Pues sí hubiera que señalar a uno que consiguió liquidar a partir de un planteamiento es­trictamente político y socioló­gico la vieja pregunta mística y esencialista y el cúmulo de res­puestas ahistóricas que tal pre­gunta exigía, ése es Francisco Ayala. Para conseguirlo habría de atravesar sin embargo  no ya el dolor metafísico que tanto atormentó a las mejores cabe­zas de la generación  precedente, sino el dolor físico de ver a su patria en ruinas y su paraíso convertido en un infierno nada metafórico. Aquel hombre que para 1936 había llegado a lo que Ortega tenía por la mitad del camino de su vida, aunque afortunadamente no alcanzara en su caso  ni siquiera  un  ter­cio, era un intelectual dotado de una  insólita coherencia. Nunca hombre de  partido, nunca  próximo al poder, Ayala se inscribió en Izquierda Repu­blicana y mantuvo sin alhara­cas su fidelidad a la República, a la que sirvió, junto a Luis Jiménez de Asúa, desde la emba­jada española en Praga. Allí pudo percibir la dimensión  internacional de la guerra que desgarraba a España y la indi­ferencia  de las grandes poten­cias hacia esa excéntrica na­ción. El problema de España se la habría de representar enton­ces de forma  mucho más acu­ciante y nada filosófica: la misma  guerra demostraba que España ocupaba  una situación marginal en el conjunto de la cultura moderna. Ese descubri­miento es la nueva luz a la que verá  Ayala "el problema que desde la contrarreforma hubo de amargar a tantos españoles".


La guerra -ha escrito Gómez Arboleya- fue como una especie de revocación del edicto de Nantes: un éxodo de magnitud colosal de la élite intelectual formada en el primer tercio de siglo.

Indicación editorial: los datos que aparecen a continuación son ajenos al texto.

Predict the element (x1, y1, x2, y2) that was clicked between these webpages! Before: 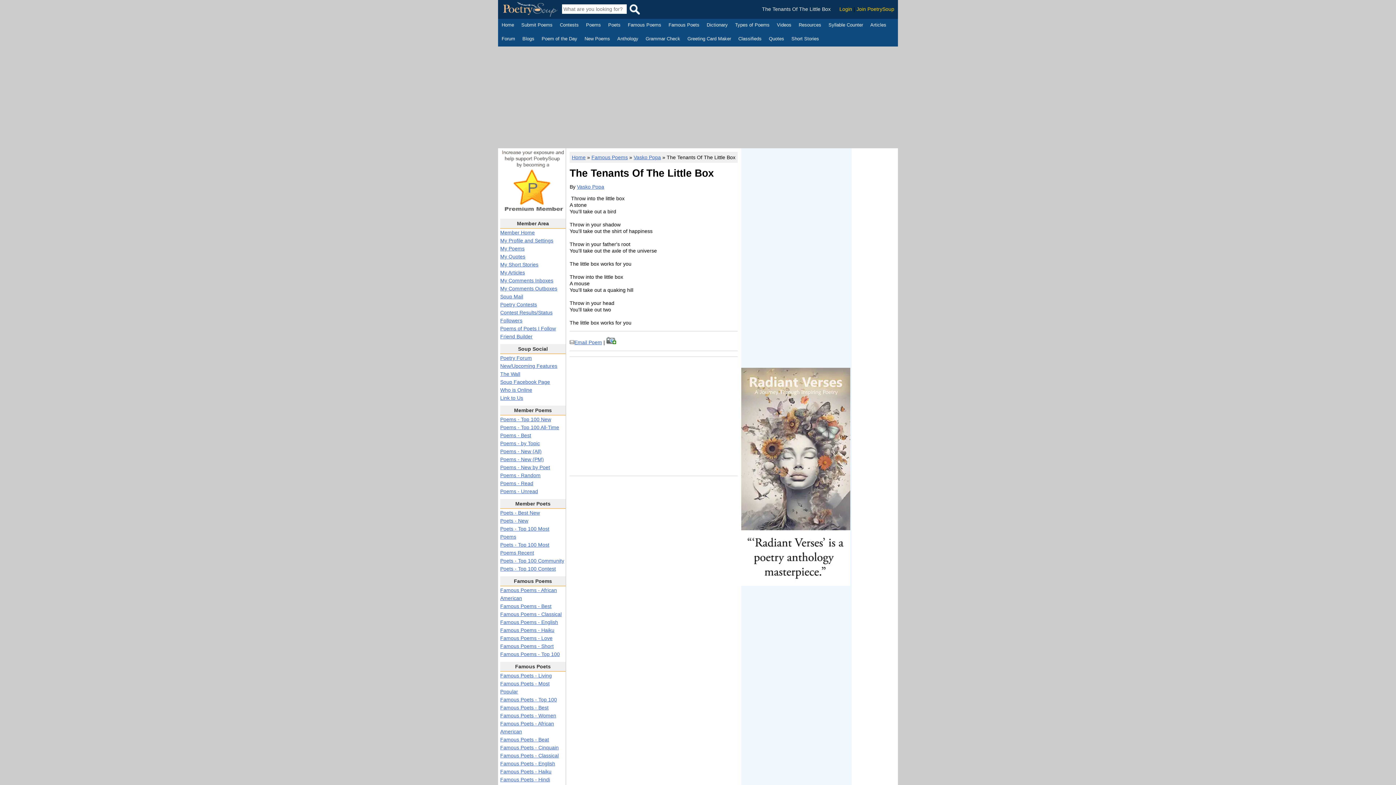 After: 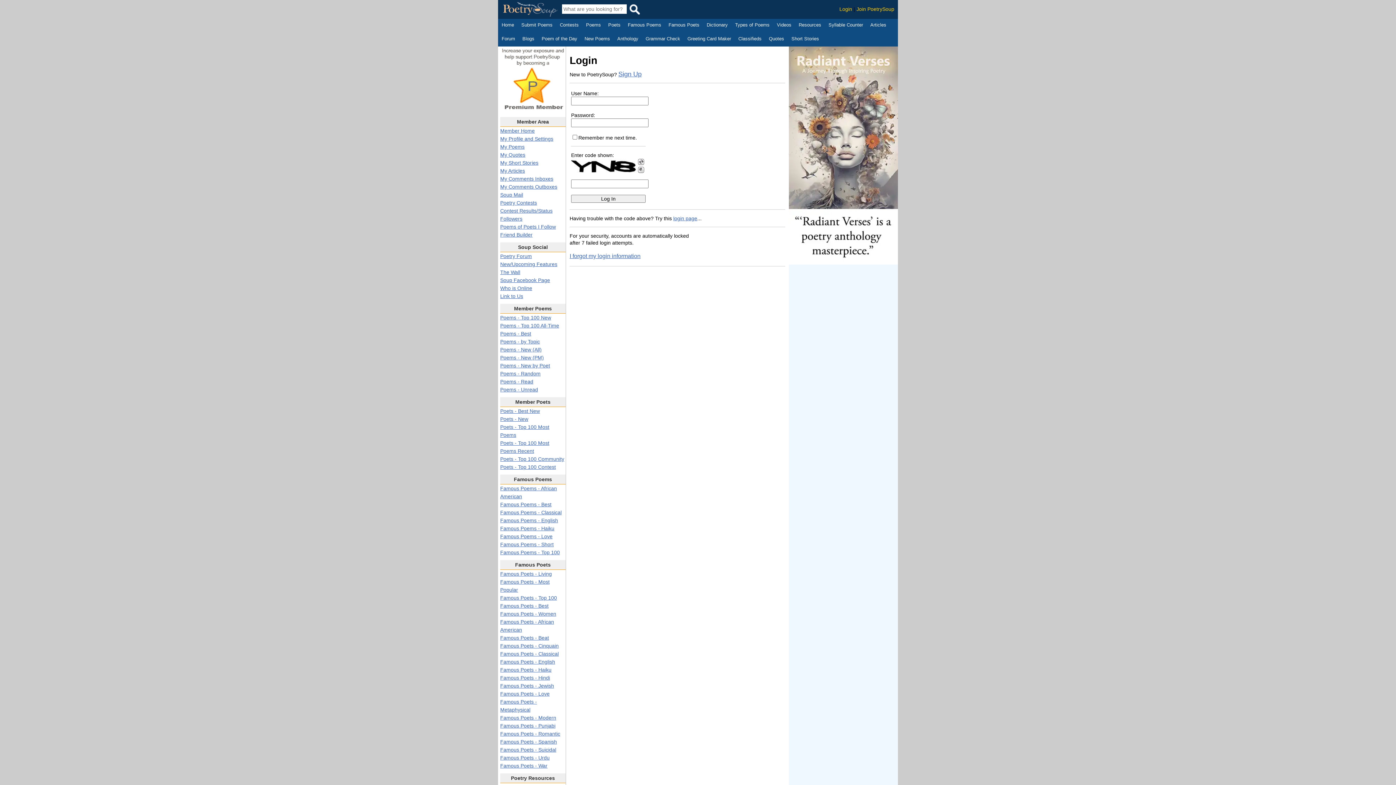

De los nombres que Ayala  podría  tropezar en sus andanzas madrileñas no quedó nada: las tertulias, silen­ciosas; las instituciones cultura­les, las redacciones de los pe­riódicos, cerradas o sometidas. Una catástrofe en el momento de mayor esplendor: eso fue la guerra. Una catástrofe que marcó también la vida de Ayala porque le arrojó al exilio y porque, desde el punto en que se instaló en Buenos Aires y pudo recomenzar allí la acti­vidad interrumpida, determinó la índole de su escritura. Ayala continuó sus  trabajos como científico político-social al mismo tiempo que reanudaba el hilo truncado de su inven­ción literaria, dando a luz va­rios relatos a los que se puede extender sin ningún titubeo la afirmación de Borges sobre uno de ellos: por su economía, por su invención, por la digni­dad de su idioma, El hechizado, pero, por idénticas razones, también El inquisidor. La cabe­za del cordero, Los usurpadores, San Juan de Dios son unos de los cuentos más memorables de las literaturas hispánicas.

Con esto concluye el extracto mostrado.